* [EXTRACTED ENTRIES]:

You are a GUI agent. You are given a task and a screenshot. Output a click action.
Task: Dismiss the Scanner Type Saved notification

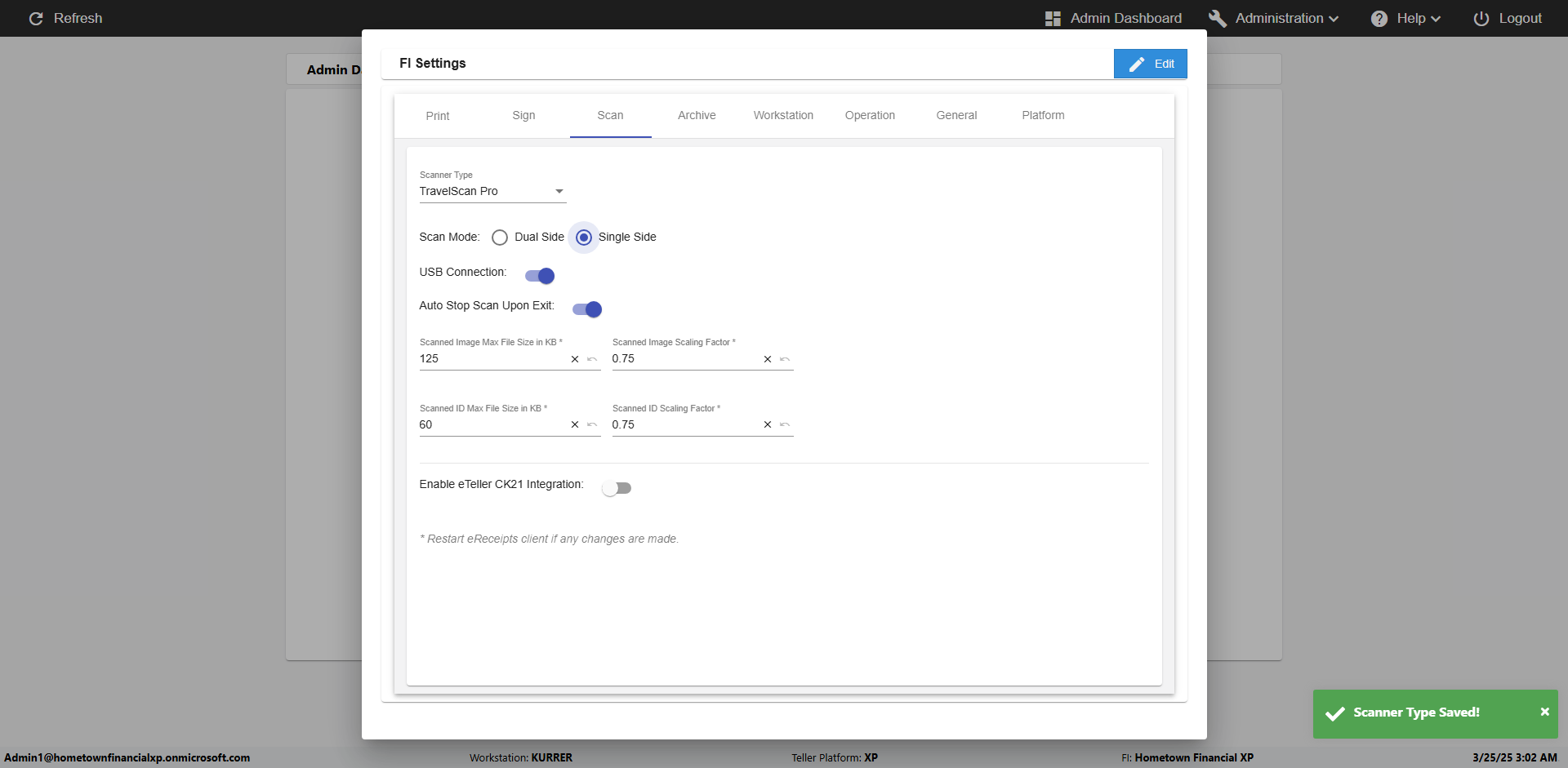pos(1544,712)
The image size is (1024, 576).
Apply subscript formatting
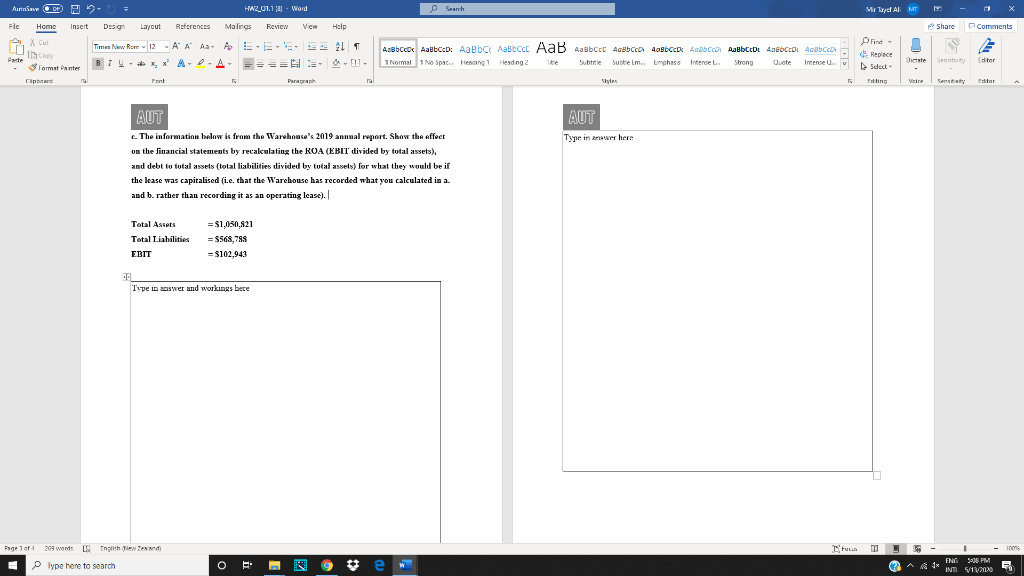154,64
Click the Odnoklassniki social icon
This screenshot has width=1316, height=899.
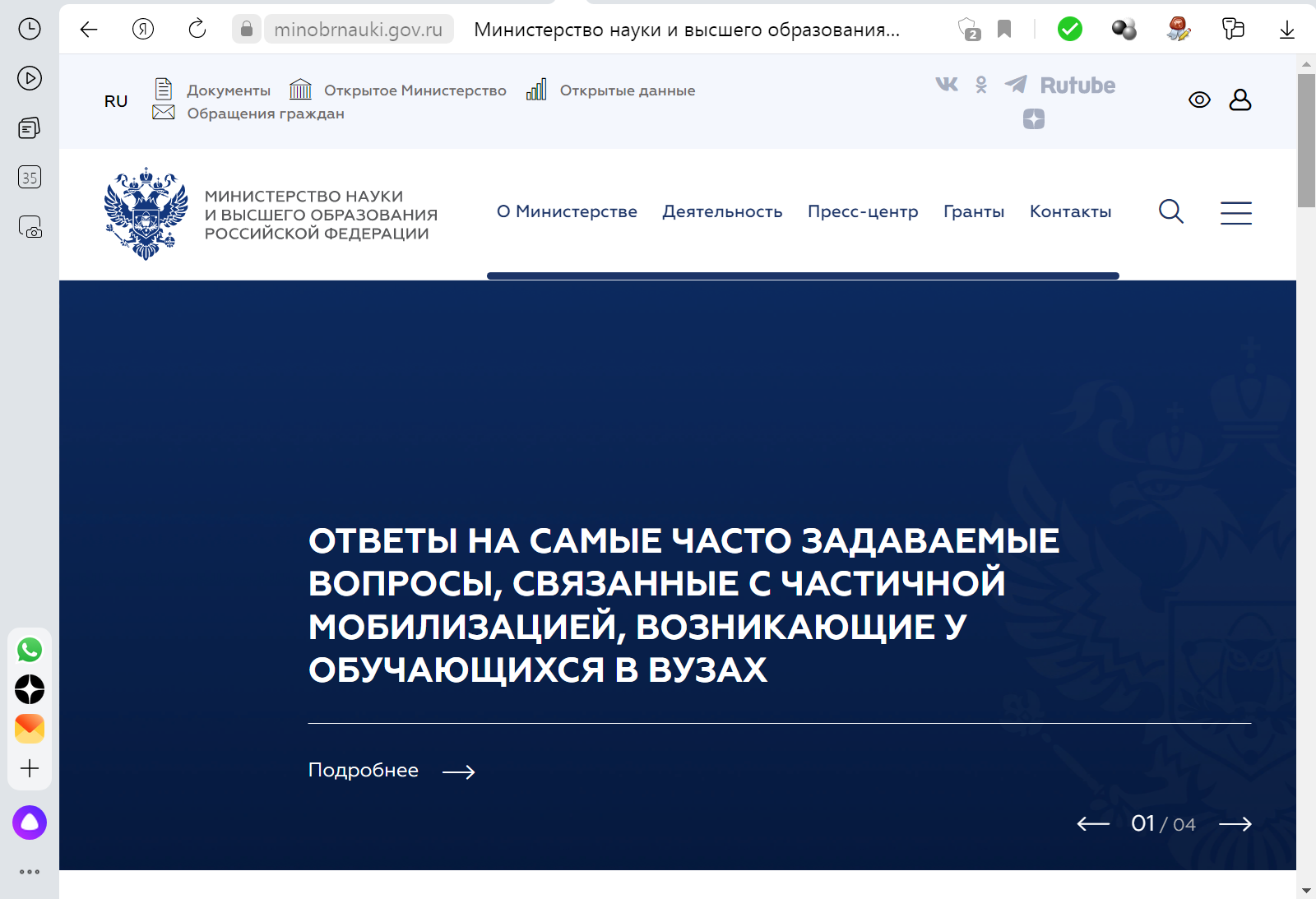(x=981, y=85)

* [ACTION ITEM]:
Would you please give the material above again, unchanged but without pictures?

* [RESPONSE BOX]:
You are a GUI agent. You are given a task and a screenshot. Output a click action.
Task: Dismiss the Scanner Type Saved notification

pos(1544,712)
The image size is (1024, 576).
Apply subscript formatting
154,64
Click the Odnoklassniki social icon
This screenshot has width=1316, height=899.
(x=981, y=85)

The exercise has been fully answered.